Namanya
Siti Maryam. Kehadirannya jauh sebelum Raden Ajeng Kartini, Dewi Sartika,
beserta tokoh-tokoh perjuangan perempuan Indonesia lainnya. Kemuliaannya
menjadikan namanya diabadikan dalam sebuah surah dalam Al Qur’an. Bersanding
dengan nama-nama surah yang diambil dari para nabi, sekelompok anak muda yang
shalih, bahkan keluarganya: surah Yusuf, Ibrahim, Al Kahfi, Muhammad, dan Ali
Imran. Beliau adalah sosok wanita yang kelahirannya dinadzarkan untuk Baitul
Maqdis. Hingga Allah sampaikan sebuah berita melalui Malaikat Jibril tentang
anaknya yang merupakan sebuah anugerah sekaligus ujian baginya. Beliau pun
mendapat fitnah atas putranya yang tidak memiliki ayah. Siti Maryam akhirnya harus
pergi mengasingkan diri dalam kondisi yang lemah lagi bertambah. Namun dari
rahim Siti Maryamlah Allah karuniakan seorang anak yang kelak akan menjadi juru
selamat menjelang hari kiamat, Isa bin Maryam. Atas segala kesabaran dan
ketaatannya, Allah berikan pujian kepada Maryam sebagaimana yang diabadikan
dalam ayat 42 dari surah Ali Imran,
"Dan ingatlah
ketika malaikat berkata: Wahai Maryam sesungguhnya Allah telah memilihmu dan
mensucikanmu dan memilihmu di atas semua perempuan di alam ini"
Ialah
Siti Maryam, sosok inspirator bagi muslimah seluruh alam. Darinya kita belajar
akan pengabdian atas agama dan negara. Sosok ibu shalihah yang melalui
didikannya tumbuh dan berkembang Nabi Isa as.
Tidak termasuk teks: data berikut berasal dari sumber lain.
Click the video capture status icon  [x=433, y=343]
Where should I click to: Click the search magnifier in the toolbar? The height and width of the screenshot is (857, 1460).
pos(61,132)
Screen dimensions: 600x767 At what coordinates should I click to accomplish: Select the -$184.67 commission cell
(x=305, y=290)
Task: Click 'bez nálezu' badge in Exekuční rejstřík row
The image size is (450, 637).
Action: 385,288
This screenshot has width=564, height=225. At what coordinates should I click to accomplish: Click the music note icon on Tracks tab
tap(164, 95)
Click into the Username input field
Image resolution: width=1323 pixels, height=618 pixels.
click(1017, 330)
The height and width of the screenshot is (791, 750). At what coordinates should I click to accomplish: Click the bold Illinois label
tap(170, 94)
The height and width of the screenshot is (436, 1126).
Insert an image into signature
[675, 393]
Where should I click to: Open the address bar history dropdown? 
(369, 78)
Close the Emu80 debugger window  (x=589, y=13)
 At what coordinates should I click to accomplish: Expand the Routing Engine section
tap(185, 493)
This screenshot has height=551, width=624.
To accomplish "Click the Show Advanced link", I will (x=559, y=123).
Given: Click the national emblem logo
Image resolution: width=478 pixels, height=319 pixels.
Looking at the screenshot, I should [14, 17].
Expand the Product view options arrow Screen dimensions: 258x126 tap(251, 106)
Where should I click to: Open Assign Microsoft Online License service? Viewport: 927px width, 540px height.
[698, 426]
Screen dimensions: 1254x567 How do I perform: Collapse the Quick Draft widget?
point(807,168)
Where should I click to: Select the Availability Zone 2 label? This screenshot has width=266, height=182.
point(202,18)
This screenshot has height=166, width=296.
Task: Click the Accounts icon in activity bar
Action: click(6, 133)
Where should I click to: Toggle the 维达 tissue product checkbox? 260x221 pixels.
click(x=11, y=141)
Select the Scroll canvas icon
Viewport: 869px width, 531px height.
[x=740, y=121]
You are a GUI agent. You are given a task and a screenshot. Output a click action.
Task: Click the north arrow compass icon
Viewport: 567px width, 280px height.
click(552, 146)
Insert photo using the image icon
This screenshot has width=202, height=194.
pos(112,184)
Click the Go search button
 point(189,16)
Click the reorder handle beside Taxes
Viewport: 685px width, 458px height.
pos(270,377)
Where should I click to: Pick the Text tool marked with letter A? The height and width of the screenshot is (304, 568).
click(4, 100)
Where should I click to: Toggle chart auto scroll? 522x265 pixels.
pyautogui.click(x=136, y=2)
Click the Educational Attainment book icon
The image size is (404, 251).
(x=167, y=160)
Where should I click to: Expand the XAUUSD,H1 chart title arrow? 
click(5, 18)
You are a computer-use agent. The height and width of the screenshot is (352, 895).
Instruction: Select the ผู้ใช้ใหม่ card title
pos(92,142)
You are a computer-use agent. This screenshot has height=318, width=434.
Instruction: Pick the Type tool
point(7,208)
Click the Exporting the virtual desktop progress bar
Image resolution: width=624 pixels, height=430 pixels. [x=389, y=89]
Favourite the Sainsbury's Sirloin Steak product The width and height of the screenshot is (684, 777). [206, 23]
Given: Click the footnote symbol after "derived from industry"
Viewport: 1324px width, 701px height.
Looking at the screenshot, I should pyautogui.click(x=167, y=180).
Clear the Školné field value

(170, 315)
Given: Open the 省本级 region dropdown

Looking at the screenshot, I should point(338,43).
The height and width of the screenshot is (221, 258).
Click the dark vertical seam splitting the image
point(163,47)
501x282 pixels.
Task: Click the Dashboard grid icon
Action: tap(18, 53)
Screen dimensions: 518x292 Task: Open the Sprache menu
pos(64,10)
Sosok muslimah yang taat dan sabar menerima ujian dan cobaan yang berat
sekalipun. Sosok wanita dengan karya dan prestasi melampaui dunia dan seisinya,
tanpa menciderai fitrahnya sebagai wanita. Maka adakah sosok Siti Maryam di
masa kini?
Setiap
waktu adalah momentum perubahan dan perbaikan, tak terkecuali momentum hari
Kartini yang jatuh pada tanggal 21 April. Hari ini menjadi begitu sentimentil
bagi para feminis dan pejuang kesetaraan gender, meski semangat itu jelas-jelas
bertentangan dengan maksud dan tujuan perjuangan Kartini. Karena seharusnya bagi
para muslimah, momentum ini mesti menjadi titik tolak kebangkitan pergerakan
muslimah dalam kancah dakwah dan perbaikan negara. Muslimah masa kini dituntut
untuk lebih produktif dan cerdas dalam menyikapi berbagai aspek kehidupan
beragama dan bernegara. Karena inilah cita-cita sesungguhnya Kartini, membangun
intelektualitas wanita dalam rangka mengoptimalkan perannya secara fitrah. Maka
jadilah sosok Siti Maryam yang meng-hibah-kan dirinya untuk agama dan negara.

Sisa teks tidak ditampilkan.